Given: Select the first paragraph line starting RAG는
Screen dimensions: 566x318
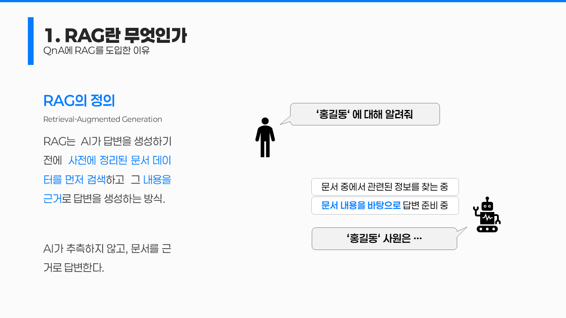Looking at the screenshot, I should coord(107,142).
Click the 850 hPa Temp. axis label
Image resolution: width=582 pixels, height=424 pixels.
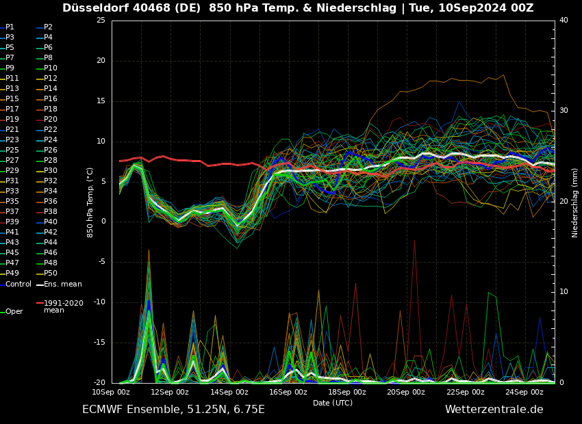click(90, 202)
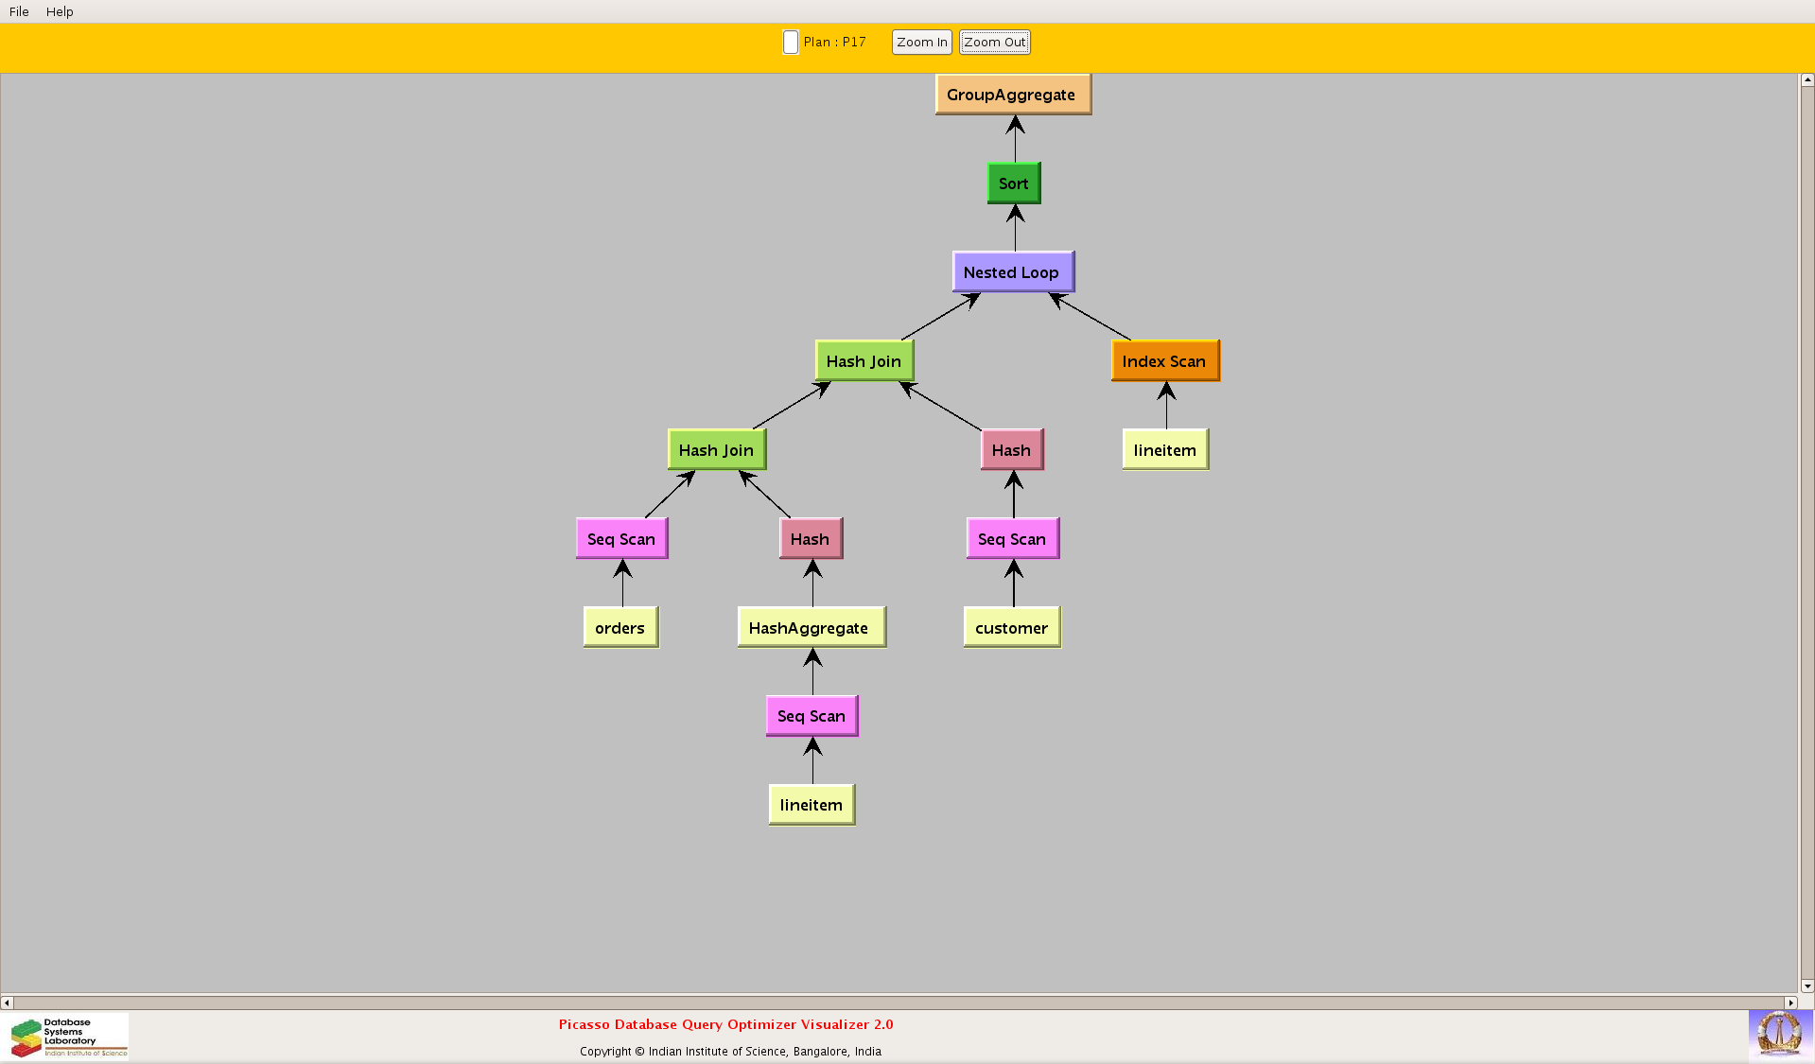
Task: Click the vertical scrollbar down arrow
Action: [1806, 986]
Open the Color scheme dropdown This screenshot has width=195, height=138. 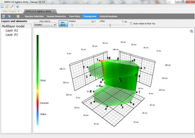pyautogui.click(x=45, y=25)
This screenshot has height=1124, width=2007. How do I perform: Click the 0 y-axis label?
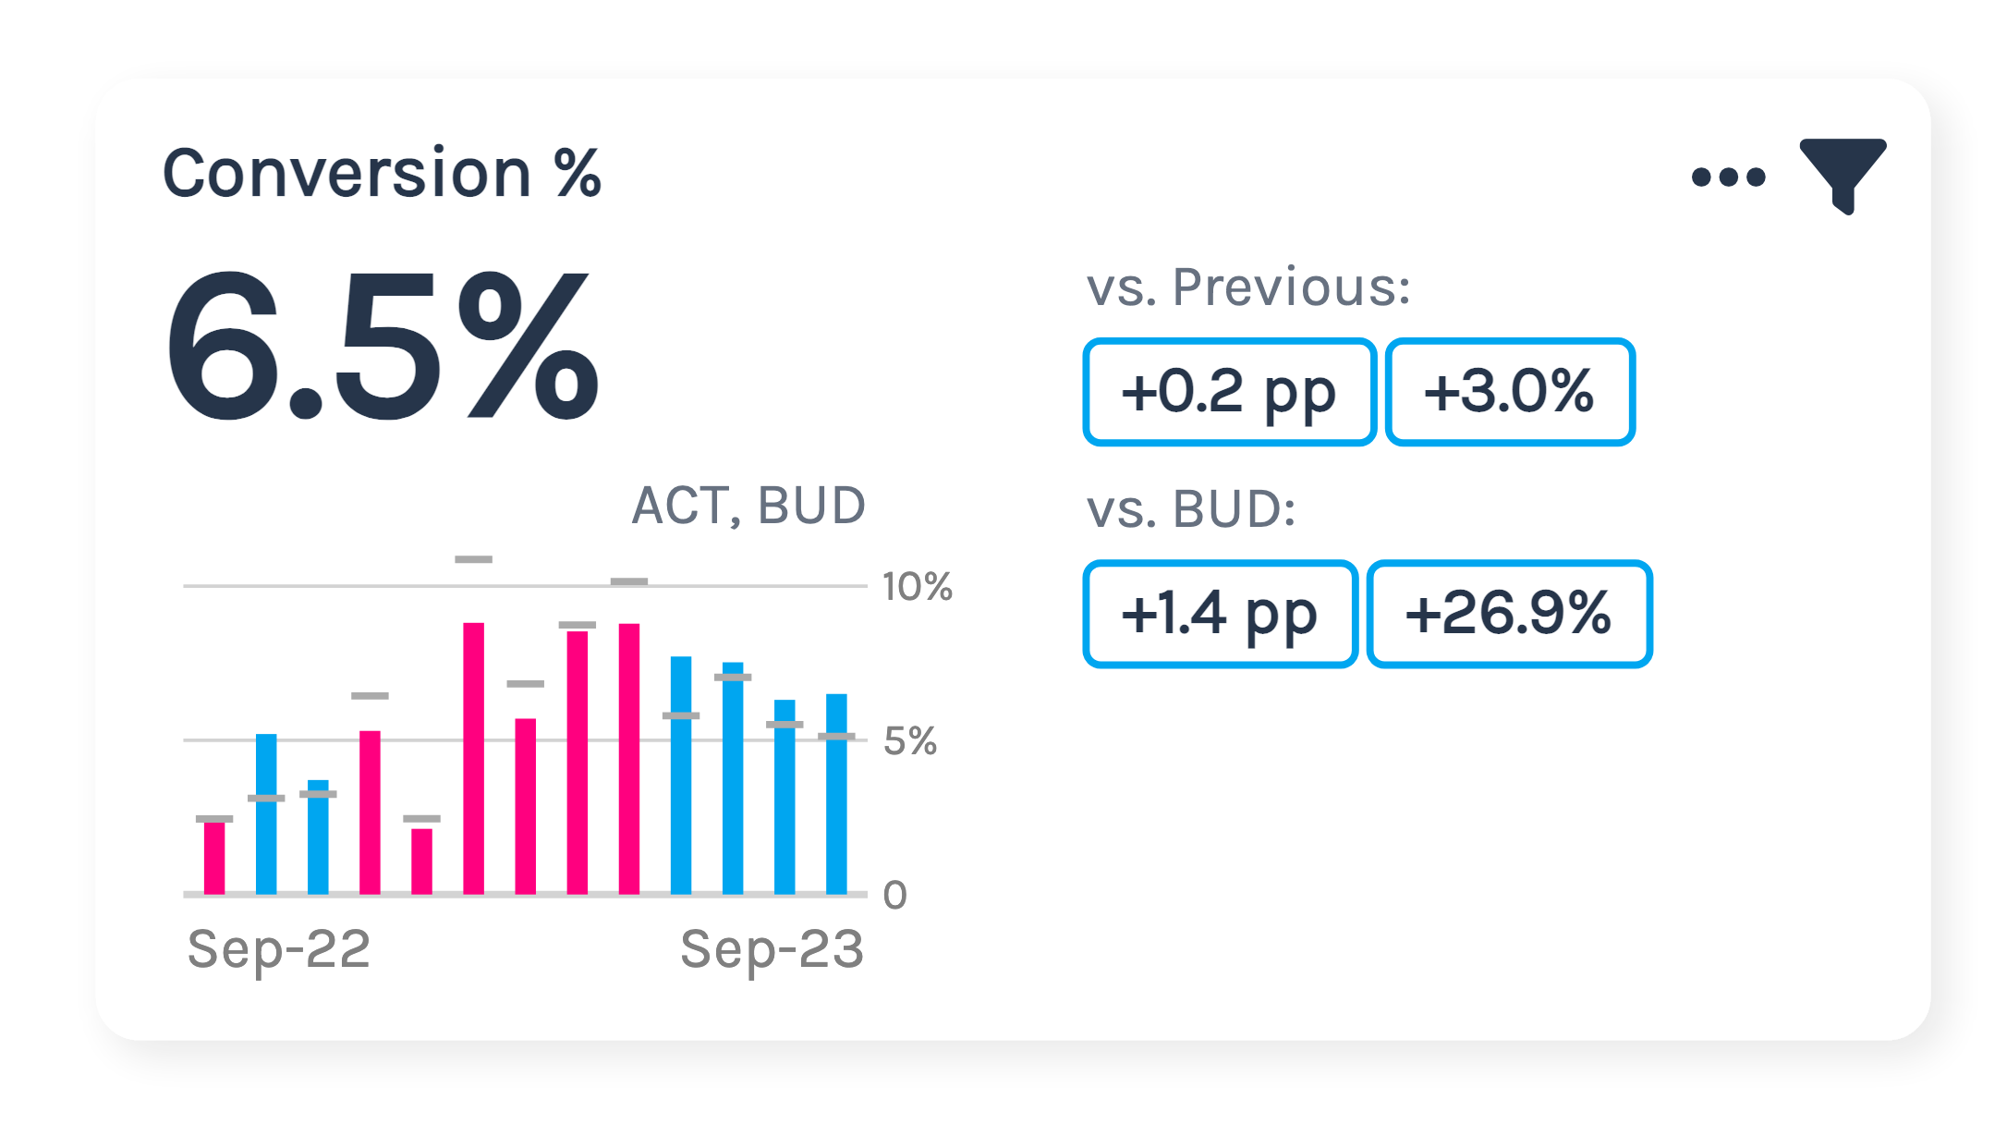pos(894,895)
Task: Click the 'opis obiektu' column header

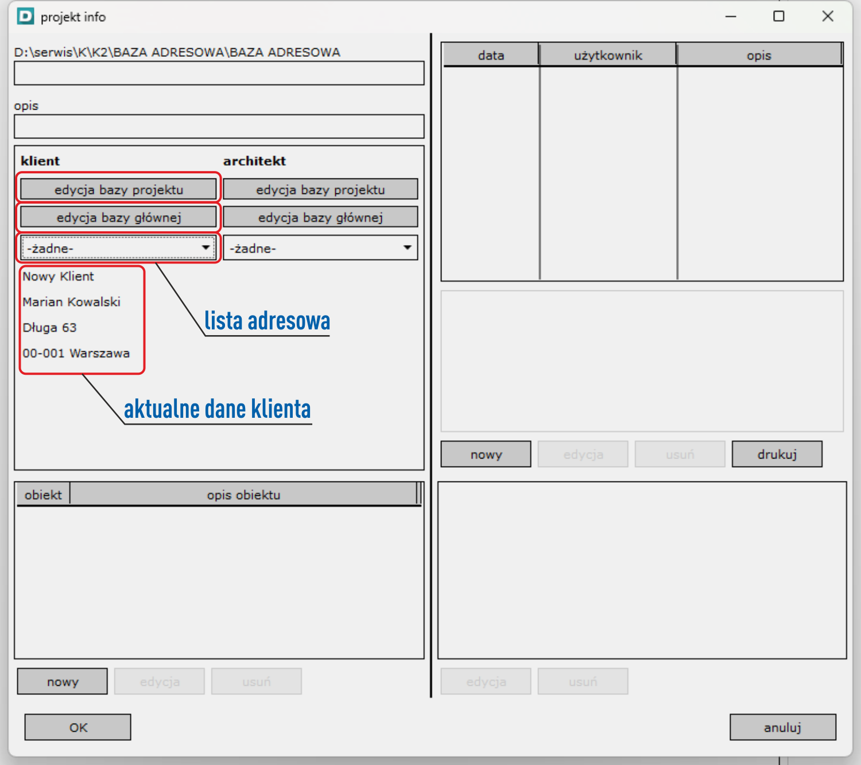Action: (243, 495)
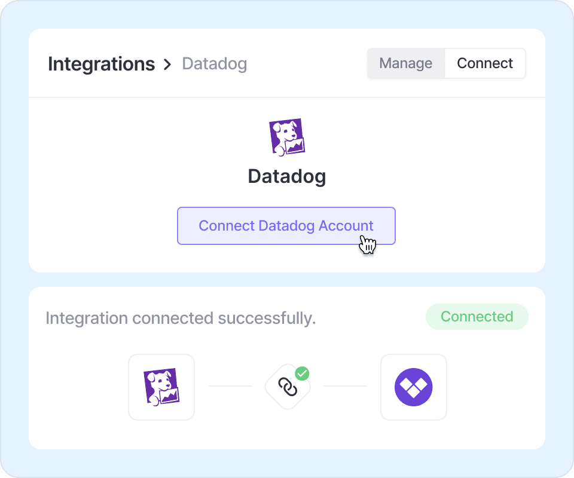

EXERCISE PROMPT: Repeat each line word for word, from the one with "This screenshot has height=1124, width=2007." down to the last line of the data, and keep the pictures out of it.

WRITTEN REPLY:
This screenshot has height=1124, width=2007. How do I perform: Click the 0 y-axis label?
pos(894,895)
Task: Click the 'opis obiektu' column header

Action: (243, 495)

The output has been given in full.